Written task: Carry on the article about UAlbany sprinter Travis Williams below, picking up right after its final sentence.

Christian Hince | May 11, 2023


Great Dane track star Travis Williams crosses the finish line for a second place finish in the Penn Relays 100m.

The University at Albany’s track and field team is profoundly dominant. They’ve been women’s outdoor America East champions in each of the last 14 seasons and men’s champions from 2009 to 2022 – with the women winning indoor titles nine times straight from 2014 to 2022.

Head coach Roberto Vives has led a historic program across his near 40 years at the school, a program reputed through the success of numerous Jamaican athletes.

Williams Boys, Part I

Jamaica has a renowned tradition for great sprinters, with names such as Usain Bolt, Yohan Blake, and Shelly-Ann Fraser-Price having represented the country as Olympic champions. Travis Williams hopes to be the next.


Travis’s season has been nothing short of historic for UAlbany. In year two, he’s set program records for races of 55m and 60m for indoor; and 100m, 200m, and 300m in the spring. Additionally, his time of 6.59 seconds for 60m at the Millrose Games in Feb. clocked in at 20th in the nation for outdoor this season.

For Travis’s accomplishments this season, he was awarded as UAlbany’s Breakthrough Male Athlete, Male Athlete of the Year, and for Best Male Championship Performance, in addition to Most Outstanding Track Performance & Coaches Award from the America East.

It’s a nice progression from his freshman year, where a fractured ankle during the preseason and a pulled hamstring kept Travis from reaching his true potential. “I didn't let my injuries define me, [I] worked on myself, then I was coming back stronger and better,” he said.

Information shown:
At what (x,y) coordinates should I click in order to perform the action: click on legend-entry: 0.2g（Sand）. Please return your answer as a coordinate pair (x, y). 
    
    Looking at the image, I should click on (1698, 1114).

Output for this exercise:
Despite originally being from Jamaica, culture shock wasn’t a problem when he came to Albany. During his childhood, Travis split time between family in Jamaica and the U.S., and later attended Cardinal Hayes High School in the Bronx from 10th to 12th grade. Vives also was an alumnus of Cardinal Hayes, which immediately made UAlbany an appealing destination. There was also assistant sprints coach Junior Burnett, a Jamaican and student athlete at UAlbany from 2004 to 2007 who’s held down his current role since graduating.

“All of them got acquainted, I got acquainted, and we started talking and then it just felt genuine at the time,” Travis said.


Having grown up with a Jamaican coach, the familiarity brought by Burnett being there was important. “I came to realize that I'm coming to an environment where I have people that have my same culture and I kind of gravitated towards it,” he said.

Along with the achievements of a winner, Travis has the demeanor of one. Travis is congenial and confident, jovially talking about anything from track to proper workout supplements to the importance of good sleep habits. His competitive spirit is clear too.


“The competition will always be there, just keep focusing on me, me executing my race,” he said. “It's just me, the gun, and the line. Once it starts, you're running to get a good time and you're running to win.”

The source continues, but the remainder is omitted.